On Monday, 2 March 2015 at 13:30:39 UTC, Zach the Mystic wrote:
On Monday, 2 March 2015 at 08:59:11 UTC, deadalnix wrote:
On Monday, 2 March 2015 at 00:37:05 UTC, Zach the Mystic wrote:
I'm sure many inc/dec can still be removed.

Do you agree or disagree with what I said? I can't tell.

Yes, but I think this is overly conservative.

I'm arguing a rather liberal position: that only in a very exceptional case do you need to protect a variable for the duration of a function. For the most part, it's not necessary. What am I conserving?

I let the night go over that one. Here is what I think is the best road forward : - triggering postblit and/or ref count bump/decrease is prohibited on borrowed.
 - Acquiring and releasing ownership does.

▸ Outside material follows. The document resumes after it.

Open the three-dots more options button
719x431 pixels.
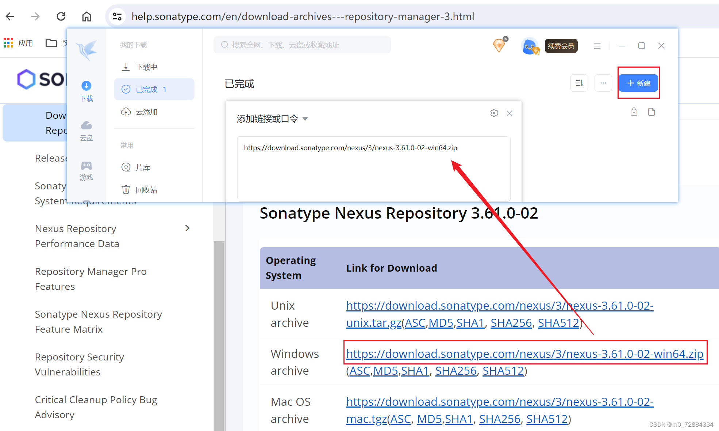click(x=603, y=83)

Now that we have this, let's get back to the exemple :
class C {
    C c;

// Make ti refconted somehow, doesn't matter. Andrei's proposal for instance.
}

void boom() {
    C c = new C();
    c.c = new C();

    foo(c, c.c);
}

void foo(ref C c1, ref C c2) {
// Here is where things get different. c1 is borrowed, so you can't // do c1.c = null before acquiring c1.c beforehand. That means the // compiler needs to get a local copy of c1.c, bump the refcount
    // to get ownership before executing c1.c = null and decrease
// the refcount. The ownership expire when the function returns
    // so c2 is free when foo returns.
    c1.c = null;
    // c2 is dead.
}

The definition is a bit wonky ATM and most likely needs to be refined, but I think this is the way forward with that issue. It allow elision of a lot of ref increase/decrease by the compiler, which is very important to get refcounting works fast.